La ley de aquella fe consoladora
comenzaba a extenderse a la caída
de Roma, y de los mundos la señora
vislumbró en la agonía de su vida
esta ley, de sus leyes sucesora;
Bizancio, que heredó su gloria hundida
y su nombre imperial, fué la primera
que enarboló la cruz, como bandera.
Las bárbaras naciones, que arrollaron
por doquiera las águilas romanas
cuando como un turbión se derramaron
por las ricas campiñas italianas,
ya de Roma en las cúpulas hallaron,
de águilas en lugar, cruces cristianas,
y de sus lanzas a arrostrar los botes,
vieron salir humildes sacerdotes.
A pesar de su furia los alanos,
de su difícil comprensión los godos,
de su indómito orgullo los germanos,
aquellos pueblos mil, bárbaros todos,
fueron a sentimientos más humanos
y a más civiles y corteses modos,
tornando sus salvajes corazones
y rindiendo sus bárbaras pasiones.
De los cristianos castos los modales,
su mansedumbre y su modesto aliño,
su caridad y auxilios fraternales,
y sus dulces palabras de cariño,
ganaron a estos hombres naturales,
de ardor de fiera y corazón de niño,
y movidos al fin por sus ejemplos
de virtud, se acercaron a sus templos.
Admiróles su fe, su continencia,
su afán en procurar el bien ajeno,
ante los infortunios su paciencia,
y ante la muerte su valor sereno;
y empezando a entender en tal creencia
los preceptos sencillos de un Dios bueno,
a su vida de riesgos y de azares
dieron reposo al pie de sus altares.
Cristo triunfó.

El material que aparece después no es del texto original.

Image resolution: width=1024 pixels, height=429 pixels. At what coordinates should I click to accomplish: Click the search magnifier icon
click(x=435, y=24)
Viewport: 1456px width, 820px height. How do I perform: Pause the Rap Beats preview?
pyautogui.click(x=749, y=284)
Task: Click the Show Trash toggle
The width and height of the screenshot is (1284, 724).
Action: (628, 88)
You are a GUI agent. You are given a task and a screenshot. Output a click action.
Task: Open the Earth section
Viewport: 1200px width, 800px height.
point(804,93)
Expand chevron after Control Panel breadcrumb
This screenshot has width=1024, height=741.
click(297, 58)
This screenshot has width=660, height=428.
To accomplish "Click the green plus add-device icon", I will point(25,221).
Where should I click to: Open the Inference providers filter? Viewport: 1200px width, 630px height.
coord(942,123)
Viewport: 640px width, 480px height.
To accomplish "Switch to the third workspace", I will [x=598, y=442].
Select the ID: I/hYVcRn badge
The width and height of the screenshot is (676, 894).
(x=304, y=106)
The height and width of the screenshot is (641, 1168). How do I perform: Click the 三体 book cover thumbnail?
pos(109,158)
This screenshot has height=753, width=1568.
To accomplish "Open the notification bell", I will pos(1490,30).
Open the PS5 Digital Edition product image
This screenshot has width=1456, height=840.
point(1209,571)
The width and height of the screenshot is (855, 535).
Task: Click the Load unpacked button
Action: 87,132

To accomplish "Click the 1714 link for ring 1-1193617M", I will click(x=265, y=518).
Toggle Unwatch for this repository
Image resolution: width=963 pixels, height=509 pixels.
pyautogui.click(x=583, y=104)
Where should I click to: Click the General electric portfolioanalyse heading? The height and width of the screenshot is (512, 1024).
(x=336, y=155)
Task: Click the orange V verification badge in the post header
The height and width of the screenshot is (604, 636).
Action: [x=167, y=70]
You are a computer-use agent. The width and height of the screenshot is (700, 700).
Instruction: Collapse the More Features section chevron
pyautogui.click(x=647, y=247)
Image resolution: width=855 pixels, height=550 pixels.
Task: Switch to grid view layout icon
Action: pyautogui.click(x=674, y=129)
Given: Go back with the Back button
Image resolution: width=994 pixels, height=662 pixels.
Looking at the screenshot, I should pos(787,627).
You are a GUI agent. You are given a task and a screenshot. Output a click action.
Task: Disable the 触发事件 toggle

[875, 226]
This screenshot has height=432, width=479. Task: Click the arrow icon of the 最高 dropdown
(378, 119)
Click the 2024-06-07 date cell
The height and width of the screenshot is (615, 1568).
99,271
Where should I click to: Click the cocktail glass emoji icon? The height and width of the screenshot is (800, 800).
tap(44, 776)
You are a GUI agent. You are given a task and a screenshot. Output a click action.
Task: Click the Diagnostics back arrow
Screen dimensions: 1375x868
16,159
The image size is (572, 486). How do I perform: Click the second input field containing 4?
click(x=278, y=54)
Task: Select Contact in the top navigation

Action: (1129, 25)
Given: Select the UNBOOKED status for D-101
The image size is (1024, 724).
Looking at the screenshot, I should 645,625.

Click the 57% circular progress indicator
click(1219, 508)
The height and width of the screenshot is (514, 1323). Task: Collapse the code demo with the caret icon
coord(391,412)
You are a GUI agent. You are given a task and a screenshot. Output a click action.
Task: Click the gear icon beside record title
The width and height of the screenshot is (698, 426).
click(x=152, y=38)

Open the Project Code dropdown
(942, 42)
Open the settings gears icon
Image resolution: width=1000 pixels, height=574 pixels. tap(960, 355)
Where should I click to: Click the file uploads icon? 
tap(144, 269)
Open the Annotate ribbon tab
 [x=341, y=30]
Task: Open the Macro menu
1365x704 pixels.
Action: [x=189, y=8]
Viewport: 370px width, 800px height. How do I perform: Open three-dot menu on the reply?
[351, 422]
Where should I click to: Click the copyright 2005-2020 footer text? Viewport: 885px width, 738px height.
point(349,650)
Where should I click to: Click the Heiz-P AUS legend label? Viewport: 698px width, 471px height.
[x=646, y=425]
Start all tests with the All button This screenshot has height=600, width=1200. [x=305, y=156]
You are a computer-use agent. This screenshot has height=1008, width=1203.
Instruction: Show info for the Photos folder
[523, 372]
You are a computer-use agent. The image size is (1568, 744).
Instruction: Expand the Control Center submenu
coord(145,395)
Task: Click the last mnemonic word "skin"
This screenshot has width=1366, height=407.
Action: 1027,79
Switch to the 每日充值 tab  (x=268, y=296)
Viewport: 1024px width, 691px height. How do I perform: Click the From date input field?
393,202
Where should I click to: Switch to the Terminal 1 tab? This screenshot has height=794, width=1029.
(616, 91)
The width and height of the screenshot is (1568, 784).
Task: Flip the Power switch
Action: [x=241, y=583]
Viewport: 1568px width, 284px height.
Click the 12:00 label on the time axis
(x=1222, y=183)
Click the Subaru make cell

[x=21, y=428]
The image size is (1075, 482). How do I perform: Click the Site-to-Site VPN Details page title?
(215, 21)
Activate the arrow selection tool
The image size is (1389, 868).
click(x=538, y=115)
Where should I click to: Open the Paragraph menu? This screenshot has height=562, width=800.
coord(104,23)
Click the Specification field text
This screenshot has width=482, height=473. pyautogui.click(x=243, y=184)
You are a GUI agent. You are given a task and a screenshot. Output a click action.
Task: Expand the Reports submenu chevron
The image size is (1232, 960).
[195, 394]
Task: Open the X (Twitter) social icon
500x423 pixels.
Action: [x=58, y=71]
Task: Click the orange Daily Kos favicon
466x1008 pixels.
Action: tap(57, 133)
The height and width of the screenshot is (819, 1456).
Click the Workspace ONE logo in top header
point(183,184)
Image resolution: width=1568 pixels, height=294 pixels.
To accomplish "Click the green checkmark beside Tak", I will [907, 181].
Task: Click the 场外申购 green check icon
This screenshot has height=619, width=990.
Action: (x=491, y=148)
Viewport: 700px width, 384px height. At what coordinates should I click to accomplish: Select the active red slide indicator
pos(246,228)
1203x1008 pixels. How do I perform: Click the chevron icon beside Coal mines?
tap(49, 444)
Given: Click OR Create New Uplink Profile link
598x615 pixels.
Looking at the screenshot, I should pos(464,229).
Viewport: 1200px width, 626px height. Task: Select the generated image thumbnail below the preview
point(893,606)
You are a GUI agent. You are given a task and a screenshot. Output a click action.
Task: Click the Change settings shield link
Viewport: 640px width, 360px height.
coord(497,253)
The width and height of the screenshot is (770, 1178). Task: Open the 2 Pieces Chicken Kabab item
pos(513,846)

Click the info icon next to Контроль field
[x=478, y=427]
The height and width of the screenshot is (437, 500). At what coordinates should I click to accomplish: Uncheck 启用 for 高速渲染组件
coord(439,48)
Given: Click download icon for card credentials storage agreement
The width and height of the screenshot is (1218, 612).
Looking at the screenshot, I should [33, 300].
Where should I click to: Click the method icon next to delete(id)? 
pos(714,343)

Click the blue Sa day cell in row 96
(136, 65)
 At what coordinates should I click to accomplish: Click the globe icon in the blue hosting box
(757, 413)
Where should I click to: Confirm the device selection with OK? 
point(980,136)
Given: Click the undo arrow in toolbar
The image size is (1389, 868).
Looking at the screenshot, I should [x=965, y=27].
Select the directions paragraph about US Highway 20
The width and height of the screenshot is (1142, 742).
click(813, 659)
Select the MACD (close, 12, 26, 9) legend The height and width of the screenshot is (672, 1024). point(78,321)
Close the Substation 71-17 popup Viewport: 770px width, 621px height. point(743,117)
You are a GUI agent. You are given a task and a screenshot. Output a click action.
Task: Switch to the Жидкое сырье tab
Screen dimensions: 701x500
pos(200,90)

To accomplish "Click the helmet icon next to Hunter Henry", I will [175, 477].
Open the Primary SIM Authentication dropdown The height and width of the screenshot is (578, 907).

Los bárbaros guerreros,
que derrocaron la altivez romana,
fueron a ser después los caballeros
de la edad Media. Por la mar cercana
a los países fértiles costeros
abordaron: Europa fué cristiana.
«¡Gloria a Dios! ¡Paz al hombre!», ¿fué una frase
que el amor y la paz tuvo por base?
¿La inteligencia dominó en la tierra?
¿Se estableció la paz? ¿Cesó la guerra?
Estos pueblos, incultos todavía,
no pudieron perder en un instante
los restos de su antigua idolatría,
ni su instinto y ardor beligerante.
En sus almas la fe brillar debía
con luz entre tinieblas vacilante,
y al par que altares a la cruz hicieron,
de su espada en el puño la pusieron.
Y aunque pasando, al fin, generaciones,
hicieron de estos bárbaros guerreros
de Cristo los cruzados campeones,
de Europa los galanes caballeros,
no debían jamás sus corazones
a sus instintos bárbaros primeros
renunciar. De las épocas feudales
lo prueban bien los bárbaros anales.